Since August 2015, Ndirangu serves as the Kenya country director of Amref Health Africa, a global organization founded in 1957 with its headquarters located in Nairobi, Kenya. The organization is the owner of Amref International University. Prior to his promotion, Ndirangu was Kenya deputy country director at the same organization since 2011.

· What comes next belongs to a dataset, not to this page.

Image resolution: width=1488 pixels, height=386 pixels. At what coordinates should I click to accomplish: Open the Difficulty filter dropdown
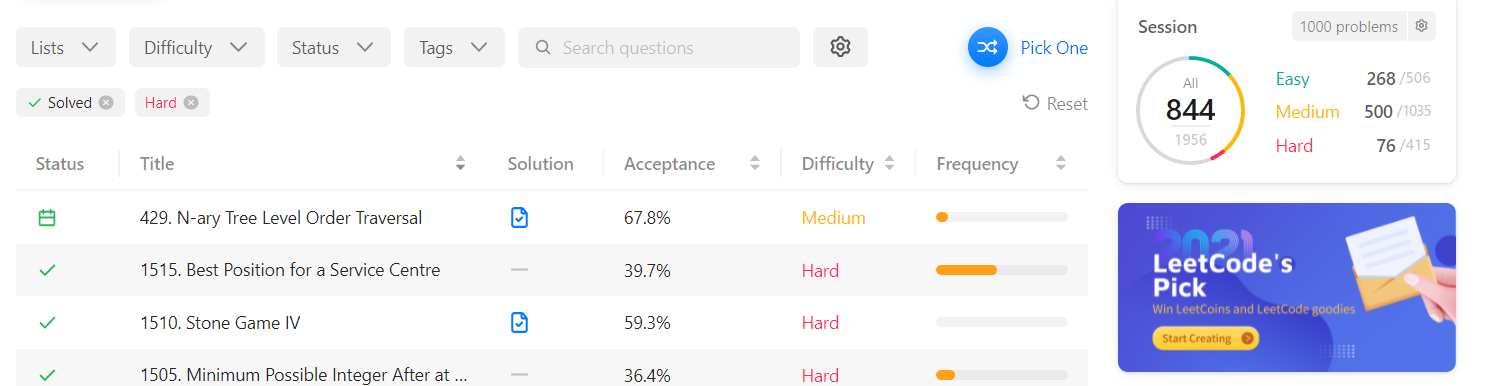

Ndirangu have been serving continuously for 18 years in different positions at the Amref Health Africa since 2005. Prior to joining, he served as medical officer for Kenyan Ministry of Health at, Rift Valley Provincial Hospital in Nakuru county between November 1996 and October 1998, and Lodwar District Hospital in Turkana County between 1998 and 2002. He also served for 2-year term at International Committee of the Red Cross in Kenya as medical consultant from January 2001 to December 2002. As a physician working for public health institutions, Ndirangu coordinated various programs in Kenya aimed at strengthening health systems to improve public health by controlling communicable and non-communicable diseases such as Malaria, Diabetes, obstetric fistula, Hepatitis B, and HIV/AIDS, and reducing maternal and child deaths.

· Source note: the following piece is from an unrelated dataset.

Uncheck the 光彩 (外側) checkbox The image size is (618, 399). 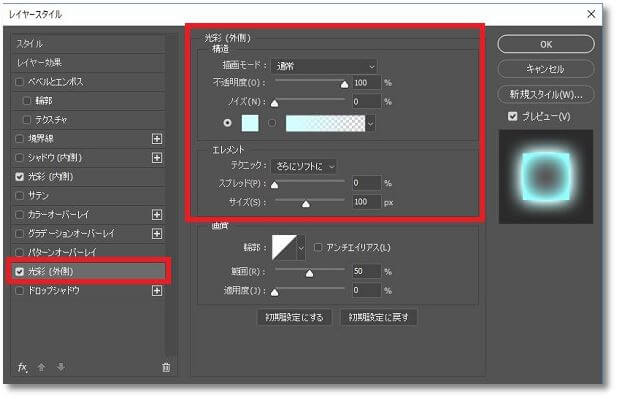point(19,272)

== Early life and education ==
Ndirangu was born in 1970; he grew up and completed his elementary and secondary education in Kenya. Between 1989 and 1996, Ndirangu attended University of Nairobi, in Kenya, he graduated with Bachelor of Medicine and Bachelor of Surgery. In 2002, he enrolled in Moi University in Kenya to pursue a postgraduate degree, and he earned Master's of Science in Public Health (Epidemiology and Disease Control) there in 2005. Later in 2008, Ndirangu also enrolled in Jomo Kenyatta University of Agriculture and Technology for another postgraduate degree in Business Administration, where he graduated with executive master's in business administration in 2009. In 2014, Ndirangu also enrolled in the UK Academy of Executive Coaching and earned a practitioner diploma in executive coaching.

== Career ==
In 1996 after graduating with Bachelor of Medicine and Bachelor of Surgery, Ndirangu joined the Kenyan Ministry of Health as medical officer intern at Rift Valley Provincial Hospital in Nakuru county. In 1998, subsequently, he was appointed as medical officer at Lodwar District Hospital in Turkana County until 2002. In addition, he worked at International Committee of the Red Cross in Kenya as medical consultant between January 2001 and December 2002.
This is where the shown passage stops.